A great feature for the relaxed angler is the wide side decks or coamings; they are at just the right height for sitting with rod in hand. That was never a key intention of course: the width of deck adds greatly to hull rigidity, and it also puts the weight of standing anglers a little further inboard enhancing stability.
There is a fair number for seats to use when moving: a double at the console, and a drop-down settee aft that could squeeze in four. Any standing have the frame of the T-top to hang on to. The lowering of the settee reveals the transom space containing battery, filter and the like, with room left over for storage. Interestingly, the only genuine door on board is in the bait station, covering the bank of drawers. The console has a pair of shelves, and lifting the cushion of the double seat opens the other storage compartment. This is simplicity that Surtees owners like.

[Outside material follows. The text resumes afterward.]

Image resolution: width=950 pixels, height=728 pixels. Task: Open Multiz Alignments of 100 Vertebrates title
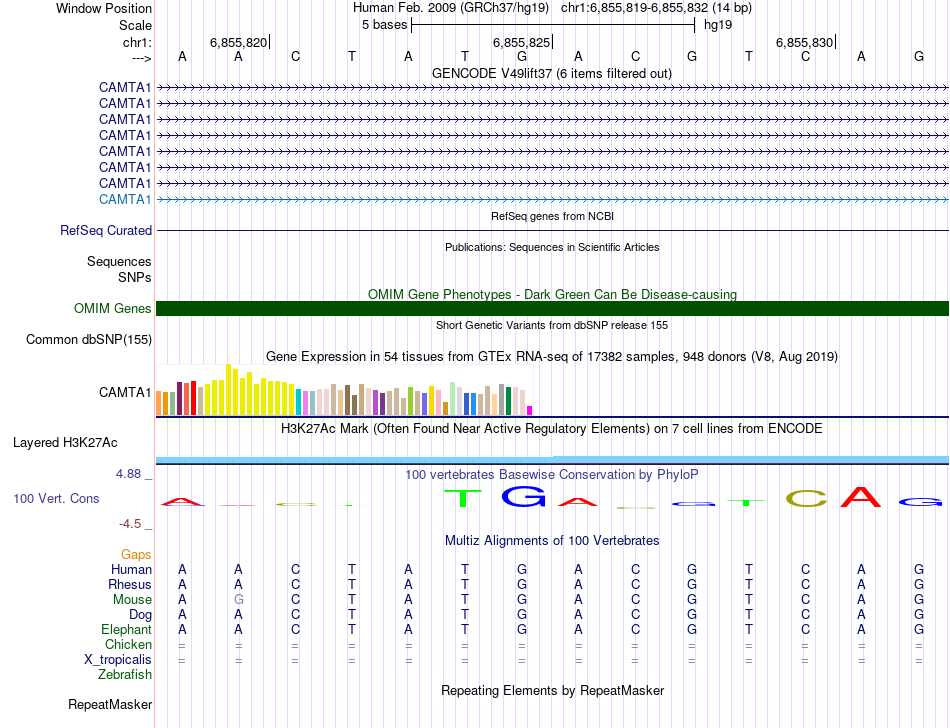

A 115hp fuel-injected two-stroke Mercury Optimax provided the power and, in two-stroke fashion, gave solid acceleration. This was useful in getting us up and planing quickly, draining the ballast water in seconds. Vision was good sitting or standing but, as is often the way with centre consoles, it felt more natural to drive standing.
Every Surtees I have driven has given a soft ride by any standard other than a good rigid inflatable, but this has the edge over the forward control models. With the driver just a little further aft, he is that much further from the impact zone.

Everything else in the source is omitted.